Records from a data collection
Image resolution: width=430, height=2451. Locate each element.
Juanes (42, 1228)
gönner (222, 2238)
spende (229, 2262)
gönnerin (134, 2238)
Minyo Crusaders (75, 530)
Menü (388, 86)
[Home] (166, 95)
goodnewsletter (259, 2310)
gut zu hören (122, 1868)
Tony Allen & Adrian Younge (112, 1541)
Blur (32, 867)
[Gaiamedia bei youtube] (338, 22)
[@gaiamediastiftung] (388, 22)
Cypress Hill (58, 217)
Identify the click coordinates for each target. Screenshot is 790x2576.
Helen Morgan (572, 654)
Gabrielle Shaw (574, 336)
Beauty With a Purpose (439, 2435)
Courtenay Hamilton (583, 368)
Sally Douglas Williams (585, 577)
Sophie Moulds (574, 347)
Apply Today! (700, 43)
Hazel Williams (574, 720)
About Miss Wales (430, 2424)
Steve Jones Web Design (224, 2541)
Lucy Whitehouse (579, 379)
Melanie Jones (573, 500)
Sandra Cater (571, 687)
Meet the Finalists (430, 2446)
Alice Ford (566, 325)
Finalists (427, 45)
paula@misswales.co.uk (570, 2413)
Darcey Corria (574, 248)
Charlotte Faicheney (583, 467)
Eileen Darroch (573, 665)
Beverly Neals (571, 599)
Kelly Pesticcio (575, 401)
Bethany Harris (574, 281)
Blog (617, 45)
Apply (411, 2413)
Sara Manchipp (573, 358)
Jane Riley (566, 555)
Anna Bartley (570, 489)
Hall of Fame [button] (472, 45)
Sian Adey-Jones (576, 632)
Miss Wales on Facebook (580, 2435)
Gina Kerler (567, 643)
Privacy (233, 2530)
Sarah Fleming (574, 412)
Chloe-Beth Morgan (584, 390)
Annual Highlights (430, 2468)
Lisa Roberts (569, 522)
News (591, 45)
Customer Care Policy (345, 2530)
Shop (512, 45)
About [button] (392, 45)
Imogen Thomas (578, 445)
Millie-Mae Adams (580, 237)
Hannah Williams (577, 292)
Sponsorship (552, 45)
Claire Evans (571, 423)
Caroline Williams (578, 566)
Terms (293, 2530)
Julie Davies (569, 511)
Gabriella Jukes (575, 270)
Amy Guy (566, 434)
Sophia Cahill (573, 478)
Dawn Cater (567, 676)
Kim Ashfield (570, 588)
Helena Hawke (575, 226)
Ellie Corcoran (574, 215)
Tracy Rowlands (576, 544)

**TASK INSTRUCTIONS**
Each line of the data must be returned exactly.

**RESULT OF THIS TASK**
Image resolution: width=430, height=2451. Locate each element.
Juanes (42, 1228)
gönner (222, 2238)
spende (229, 2262)
gönnerin (134, 2238)
Minyo Crusaders (75, 530)
Menü (388, 86)
[Home] (166, 95)
goodnewsletter (259, 2310)
gut zu hören (122, 1868)
Tony Allen & Adrian Younge (112, 1541)
Blur (32, 867)
[Gaiamedia bei youtube] (338, 22)
[@gaiamediastiftung] (388, 22)
Cypress Hill (58, 217)
Identify the click coordinates for each target. Screenshot is 790x2576.
Helen Morgan (572, 654)
Gabrielle Shaw (574, 336)
Beauty With a Purpose (439, 2435)
Courtenay Hamilton (583, 368)
Sally Douglas Williams (585, 577)
Sophie Moulds (574, 347)
Apply Today! (700, 43)
Hazel Williams (574, 720)
About Miss Wales (430, 2424)
Steve Jones Web Design (224, 2541)
Lucy Whitehouse (579, 379)
Melanie Jones (573, 500)
Sandra Cater (571, 687)
Meet the Finalists (430, 2446)
Alice Ford (566, 325)
Finalists (427, 45)
paula@misswales.co.uk (570, 2413)
Darcey Corria (574, 248)
Charlotte Faicheney (583, 467)
Eileen Darroch (573, 665)
Beverly Neals (571, 599)
Kelly Pesticcio (575, 401)
Bethany Harris (574, 281)
Blog (617, 45)
Apply (411, 2413)
Sara Manchipp (573, 358)
Jane Riley (566, 555)
Anna Bartley (570, 489)
Hall of Fame [button] (472, 45)
Sian Adey-Jones (576, 632)
Miss Wales on Facebook (580, 2435)
Gina Kerler (567, 643)
Privacy (233, 2530)
Sarah Fleming (574, 412)
Chloe-Beth Morgan (584, 390)
Annual Highlights (430, 2468)
Lisa Roberts (569, 522)
News (591, 45)
Customer Care Policy (345, 2530)
Shop (512, 45)
About [button] (392, 45)
Imogen Thomas (578, 445)
Millie-Mae Adams (580, 237)
Hannah Williams (577, 292)
Sponsorship (552, 45)
Claire Evans (571, 423)
Caroline Williams (578, 566)
Terms (293, 2530)
Julie Davies (569, 511)
Gabriella Jukes (575, 270)
Amy Guy (566, 434)
Sophia Cahill (573, 478)
Dawn Cater (567, 676)
Kim Ashfield (570, 588)
Helena Hawke (575, 226)
Ellie Corcoran (574, 215)
Tracy Rowlands (576, 544)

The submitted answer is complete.